(Pixel coordinate grounding data)

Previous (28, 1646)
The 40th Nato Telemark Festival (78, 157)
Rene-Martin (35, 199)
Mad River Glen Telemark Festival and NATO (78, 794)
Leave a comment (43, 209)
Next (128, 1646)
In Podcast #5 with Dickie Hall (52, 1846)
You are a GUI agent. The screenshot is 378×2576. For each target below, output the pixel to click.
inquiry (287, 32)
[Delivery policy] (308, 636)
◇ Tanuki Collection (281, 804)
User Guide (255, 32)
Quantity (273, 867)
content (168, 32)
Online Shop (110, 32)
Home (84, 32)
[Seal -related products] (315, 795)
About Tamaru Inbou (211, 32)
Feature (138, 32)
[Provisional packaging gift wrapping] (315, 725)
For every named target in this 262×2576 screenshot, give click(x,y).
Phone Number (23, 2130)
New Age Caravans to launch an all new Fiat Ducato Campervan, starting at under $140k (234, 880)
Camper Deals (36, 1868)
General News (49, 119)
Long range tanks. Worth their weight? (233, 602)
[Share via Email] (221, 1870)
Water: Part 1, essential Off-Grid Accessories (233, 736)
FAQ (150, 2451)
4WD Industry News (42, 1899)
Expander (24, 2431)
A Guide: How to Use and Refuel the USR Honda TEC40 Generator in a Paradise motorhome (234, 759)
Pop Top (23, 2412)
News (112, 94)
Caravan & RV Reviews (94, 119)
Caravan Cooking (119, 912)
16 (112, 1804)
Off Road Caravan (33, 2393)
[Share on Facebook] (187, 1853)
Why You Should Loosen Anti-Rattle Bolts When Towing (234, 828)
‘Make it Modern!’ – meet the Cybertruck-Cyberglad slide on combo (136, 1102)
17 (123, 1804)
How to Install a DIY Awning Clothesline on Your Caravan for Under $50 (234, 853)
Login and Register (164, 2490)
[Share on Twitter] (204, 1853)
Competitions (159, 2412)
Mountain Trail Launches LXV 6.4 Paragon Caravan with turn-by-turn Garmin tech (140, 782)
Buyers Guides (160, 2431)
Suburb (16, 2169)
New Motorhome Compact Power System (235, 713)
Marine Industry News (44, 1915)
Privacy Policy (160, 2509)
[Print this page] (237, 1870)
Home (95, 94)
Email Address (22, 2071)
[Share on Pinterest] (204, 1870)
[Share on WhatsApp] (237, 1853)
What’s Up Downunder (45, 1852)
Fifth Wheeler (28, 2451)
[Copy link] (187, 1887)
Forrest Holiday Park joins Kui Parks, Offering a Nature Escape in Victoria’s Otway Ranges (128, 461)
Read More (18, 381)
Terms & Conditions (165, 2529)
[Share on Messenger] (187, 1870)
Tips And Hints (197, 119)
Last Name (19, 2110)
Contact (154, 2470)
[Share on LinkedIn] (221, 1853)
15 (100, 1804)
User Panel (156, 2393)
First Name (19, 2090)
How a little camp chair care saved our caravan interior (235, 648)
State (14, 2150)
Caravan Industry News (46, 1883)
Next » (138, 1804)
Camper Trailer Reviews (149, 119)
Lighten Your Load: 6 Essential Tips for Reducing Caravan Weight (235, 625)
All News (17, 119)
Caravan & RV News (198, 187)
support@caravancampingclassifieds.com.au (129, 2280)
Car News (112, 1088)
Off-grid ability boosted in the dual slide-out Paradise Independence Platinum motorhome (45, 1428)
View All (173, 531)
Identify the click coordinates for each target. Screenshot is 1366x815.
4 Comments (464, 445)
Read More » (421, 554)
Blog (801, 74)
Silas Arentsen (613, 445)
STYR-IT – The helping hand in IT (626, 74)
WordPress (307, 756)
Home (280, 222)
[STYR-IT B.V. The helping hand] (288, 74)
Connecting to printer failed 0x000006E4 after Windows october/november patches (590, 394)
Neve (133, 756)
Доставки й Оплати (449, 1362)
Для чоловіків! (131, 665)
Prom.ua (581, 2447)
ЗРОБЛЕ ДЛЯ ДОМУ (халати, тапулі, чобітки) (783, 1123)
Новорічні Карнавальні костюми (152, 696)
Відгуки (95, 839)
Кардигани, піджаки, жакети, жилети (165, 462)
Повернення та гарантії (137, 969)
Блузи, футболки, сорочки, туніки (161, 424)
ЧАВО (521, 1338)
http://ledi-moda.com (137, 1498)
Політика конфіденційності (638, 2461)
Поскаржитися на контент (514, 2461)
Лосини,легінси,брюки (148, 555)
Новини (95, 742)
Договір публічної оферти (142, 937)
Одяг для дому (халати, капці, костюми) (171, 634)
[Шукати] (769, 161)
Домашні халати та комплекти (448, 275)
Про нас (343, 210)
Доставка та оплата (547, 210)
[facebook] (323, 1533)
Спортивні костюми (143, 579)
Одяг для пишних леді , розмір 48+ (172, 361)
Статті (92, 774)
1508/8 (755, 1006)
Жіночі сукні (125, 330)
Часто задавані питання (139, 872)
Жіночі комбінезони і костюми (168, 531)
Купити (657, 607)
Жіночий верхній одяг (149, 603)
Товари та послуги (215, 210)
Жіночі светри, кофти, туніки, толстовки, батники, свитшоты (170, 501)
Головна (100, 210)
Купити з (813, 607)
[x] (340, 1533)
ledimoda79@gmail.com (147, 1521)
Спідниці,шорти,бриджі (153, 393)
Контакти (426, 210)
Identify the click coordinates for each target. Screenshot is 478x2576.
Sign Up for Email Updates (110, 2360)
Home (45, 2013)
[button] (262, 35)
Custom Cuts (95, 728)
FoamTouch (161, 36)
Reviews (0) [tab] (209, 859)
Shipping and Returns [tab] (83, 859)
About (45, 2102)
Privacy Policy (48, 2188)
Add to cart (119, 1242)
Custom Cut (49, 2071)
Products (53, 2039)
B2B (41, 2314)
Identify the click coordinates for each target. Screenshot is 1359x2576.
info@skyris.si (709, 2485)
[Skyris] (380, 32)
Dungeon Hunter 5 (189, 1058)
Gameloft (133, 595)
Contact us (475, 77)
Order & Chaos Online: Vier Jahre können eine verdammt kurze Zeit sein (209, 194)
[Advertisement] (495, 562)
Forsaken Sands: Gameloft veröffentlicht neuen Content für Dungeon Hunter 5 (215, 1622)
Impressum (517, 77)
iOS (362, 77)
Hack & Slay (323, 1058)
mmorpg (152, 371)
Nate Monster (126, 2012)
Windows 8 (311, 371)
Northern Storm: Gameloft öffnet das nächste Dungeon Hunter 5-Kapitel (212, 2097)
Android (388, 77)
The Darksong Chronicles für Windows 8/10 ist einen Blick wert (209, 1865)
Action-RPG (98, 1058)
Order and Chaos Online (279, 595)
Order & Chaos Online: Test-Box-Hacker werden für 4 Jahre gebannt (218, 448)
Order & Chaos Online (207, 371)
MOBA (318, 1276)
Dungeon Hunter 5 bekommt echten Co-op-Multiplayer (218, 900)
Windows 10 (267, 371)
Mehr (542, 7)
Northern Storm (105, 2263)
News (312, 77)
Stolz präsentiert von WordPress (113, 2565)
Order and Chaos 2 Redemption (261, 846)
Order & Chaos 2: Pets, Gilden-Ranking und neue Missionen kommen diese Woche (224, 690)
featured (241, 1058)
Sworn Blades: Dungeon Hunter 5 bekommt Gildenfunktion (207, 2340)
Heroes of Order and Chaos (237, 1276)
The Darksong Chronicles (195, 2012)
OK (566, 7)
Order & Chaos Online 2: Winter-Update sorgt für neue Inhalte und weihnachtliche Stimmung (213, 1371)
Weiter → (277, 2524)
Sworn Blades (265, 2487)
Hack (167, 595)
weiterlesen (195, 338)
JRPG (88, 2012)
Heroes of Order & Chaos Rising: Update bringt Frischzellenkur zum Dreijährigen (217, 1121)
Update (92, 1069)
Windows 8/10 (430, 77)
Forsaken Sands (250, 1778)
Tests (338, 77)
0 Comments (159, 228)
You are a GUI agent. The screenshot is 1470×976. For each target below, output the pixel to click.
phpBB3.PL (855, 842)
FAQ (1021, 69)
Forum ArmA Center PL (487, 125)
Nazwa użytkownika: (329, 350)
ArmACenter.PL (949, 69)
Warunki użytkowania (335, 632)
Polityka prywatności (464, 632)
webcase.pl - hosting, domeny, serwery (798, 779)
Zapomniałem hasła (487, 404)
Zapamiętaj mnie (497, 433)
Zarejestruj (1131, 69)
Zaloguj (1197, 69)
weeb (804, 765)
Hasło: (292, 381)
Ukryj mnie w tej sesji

## Prompt
Across all the records above, how many lines hold the word "mnie"? Answer with only that number.

## Response
2